TOKYO - Shares of Konica Minolta had their biggest gain since the 2003 merger, after the company said it would stop making cameras after more than a century in the business to focus on printers.
The stock gained 8 per cent to 1380 ($17.5) on the Tokyo Stock Exchange.
Konica Minolta also plans to sell part of its single-lens reflex camera business to Sony Corp to focus on its profitable office equipment business. Sony shares gained 2.9 per cent to 5040.
Konica Minolta also named Yoshikatsu Ota, who heads the company's most profitable business equipment division, to take over as president. The company has struggled in the camera business as rivals such as Canon cut prices to gain share in the US$13 billion ($19 billion) digital camera market.

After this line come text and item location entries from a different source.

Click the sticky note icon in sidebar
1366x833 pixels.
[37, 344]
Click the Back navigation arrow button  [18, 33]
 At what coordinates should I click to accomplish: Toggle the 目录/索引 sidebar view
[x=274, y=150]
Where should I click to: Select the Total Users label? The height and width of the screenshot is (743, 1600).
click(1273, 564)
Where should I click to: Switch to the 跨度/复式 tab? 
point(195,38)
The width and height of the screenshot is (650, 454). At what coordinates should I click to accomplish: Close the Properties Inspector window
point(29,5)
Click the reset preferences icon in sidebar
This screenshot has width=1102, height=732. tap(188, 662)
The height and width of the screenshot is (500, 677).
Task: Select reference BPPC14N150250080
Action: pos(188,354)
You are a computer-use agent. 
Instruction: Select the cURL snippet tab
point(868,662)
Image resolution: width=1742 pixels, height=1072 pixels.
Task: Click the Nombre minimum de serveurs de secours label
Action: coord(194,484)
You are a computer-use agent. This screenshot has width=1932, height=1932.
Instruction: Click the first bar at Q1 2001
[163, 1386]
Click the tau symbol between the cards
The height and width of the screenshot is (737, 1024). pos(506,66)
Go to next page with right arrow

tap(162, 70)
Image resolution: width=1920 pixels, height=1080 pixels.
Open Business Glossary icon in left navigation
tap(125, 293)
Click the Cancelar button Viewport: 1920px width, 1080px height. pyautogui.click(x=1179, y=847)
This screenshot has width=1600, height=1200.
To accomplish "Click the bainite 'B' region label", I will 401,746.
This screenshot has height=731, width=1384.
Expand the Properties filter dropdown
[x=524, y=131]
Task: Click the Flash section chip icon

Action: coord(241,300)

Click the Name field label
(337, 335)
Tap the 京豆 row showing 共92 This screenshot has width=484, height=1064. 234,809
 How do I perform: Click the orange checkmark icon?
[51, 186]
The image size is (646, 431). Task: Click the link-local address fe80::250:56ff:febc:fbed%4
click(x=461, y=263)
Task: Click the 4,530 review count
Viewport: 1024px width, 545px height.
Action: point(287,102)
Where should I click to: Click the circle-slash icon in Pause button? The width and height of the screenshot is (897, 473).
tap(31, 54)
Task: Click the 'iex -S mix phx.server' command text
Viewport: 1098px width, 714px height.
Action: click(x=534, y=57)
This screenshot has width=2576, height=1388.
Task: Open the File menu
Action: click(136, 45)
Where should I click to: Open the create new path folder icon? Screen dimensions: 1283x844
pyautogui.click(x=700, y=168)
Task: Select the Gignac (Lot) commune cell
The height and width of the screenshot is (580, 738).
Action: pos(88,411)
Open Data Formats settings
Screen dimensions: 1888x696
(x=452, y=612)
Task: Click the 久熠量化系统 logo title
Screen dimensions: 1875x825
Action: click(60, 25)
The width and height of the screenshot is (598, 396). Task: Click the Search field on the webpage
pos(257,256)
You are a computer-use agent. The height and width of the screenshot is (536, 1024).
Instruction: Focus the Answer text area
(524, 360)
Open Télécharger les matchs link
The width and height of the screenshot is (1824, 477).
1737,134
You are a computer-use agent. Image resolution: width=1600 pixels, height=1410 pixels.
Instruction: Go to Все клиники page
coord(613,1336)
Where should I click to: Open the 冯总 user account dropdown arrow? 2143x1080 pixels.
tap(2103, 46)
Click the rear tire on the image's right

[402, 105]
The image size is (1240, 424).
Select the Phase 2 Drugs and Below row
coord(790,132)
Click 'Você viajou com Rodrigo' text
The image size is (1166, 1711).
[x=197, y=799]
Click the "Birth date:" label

"Old Japanese companies tend to stick to business that they started, so it's a positive move because they finally gave it up to improve profit," said Koji Nakatsuka at RCM Japan.
Tokyo-based Konica Minolta forecasts a 47 billion ($597 million) loss in the year ending March 31, from a 7.52 billion profit a year ago.
Konica, which started making cameras in 1903 was established in 1873. Minolta was founded in 1928.
Konica Minolta said it would cut about 3700 jobs, or 11 per cent of its workforce, by September 2007. About 3200 jobs will be eliminated at the photo-imaging division, and about 500 jobs will be shed through early retirement, the company said.
Konica Minolta will continue to make lenses for single-lens reflex models made at its venture with Sony.
Nikon and Canon control about 80 per cent of the world's market for digital SLRs.
Global shipments of digital cameras are expected to reach 65 million this year, says industry researcher Camera & Imaging Products Association.
Konica Minolta expects to ship 2.03 million digital cameras, accounting for about 3 per cent of the market.